José María Loizaga Viguri (9 May 1936 – 22 March 2020) was a Spanish businessman. He was a director and Vice President of ACS Group, and Vice President of Zardoya Otis, among other companies.

== Biography ==
After graduating in Economics, Loizaga began his professional activity at Banco Vizcaya, where he held various executive positions. In 1968, he became CEO of Zardoya, which in 1972 merged with Schneider Otis. He subsequently assumed the leadership of Otis Elevator in Southern Europe (1972–1980), and was later appointed Vice President of Zardoya Otis.

With the arrival of the eighties, Loizaga founded Banco Hispano Industrial (integrated in the BHA Group). In 1982, he became vice president of Banco Unión, and was also appointed CEO. Soon after, Banco Unión merged with Banco Urquijo. Loizaga remained in that entity until 1985, as Vice President of Banco Urquijo. In 1985, he founded Mercapital Servicios Financieros, a group that he chaired (1985–2008). This company is considered the dean of Spanish venture capital. After merging with N + 1 (now Alantra), it continued to invest under the REA Industrial Portfolio. From 1989 until his death, he was part of the ACS Group board of directors.
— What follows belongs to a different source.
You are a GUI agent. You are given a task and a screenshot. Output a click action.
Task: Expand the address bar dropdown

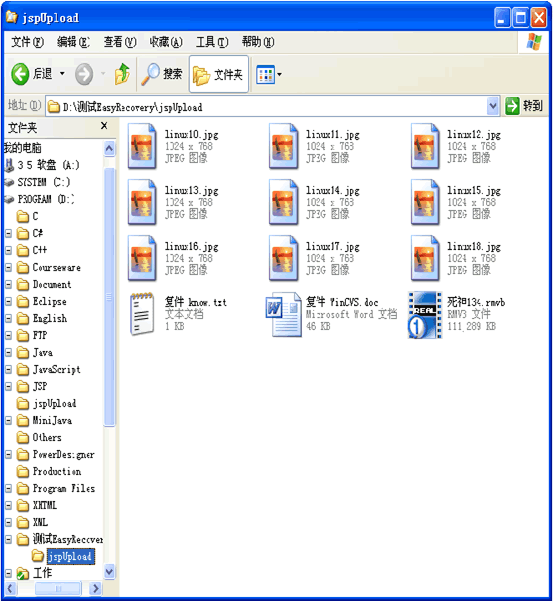493,106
He had been Chairman of Bodegas Lan and Bodegas Barón de Ley. board member of Banque Privée Edmond de Rothschild, Suez International, Otis International, AmorimInvestment, Lácteas García Baquero, Unión Fenosa, Mecalux and President of the Hotel Portfolio. His extensive business career allowed him to be a direct witness and protagonist, of the development of Spanish capitalism from 1970 to 2020, both for his status as a director and as a private investor.

==Personal life and death==
Loizaga was married to María Paz Jiménez Martínez, the couple had three children: Javier, Paz and Rebeca Loizaga Jiménez. He died in Ciudad Real on 22 March 2020 from COVID-19, during the COVID-19 pandemic in Spain.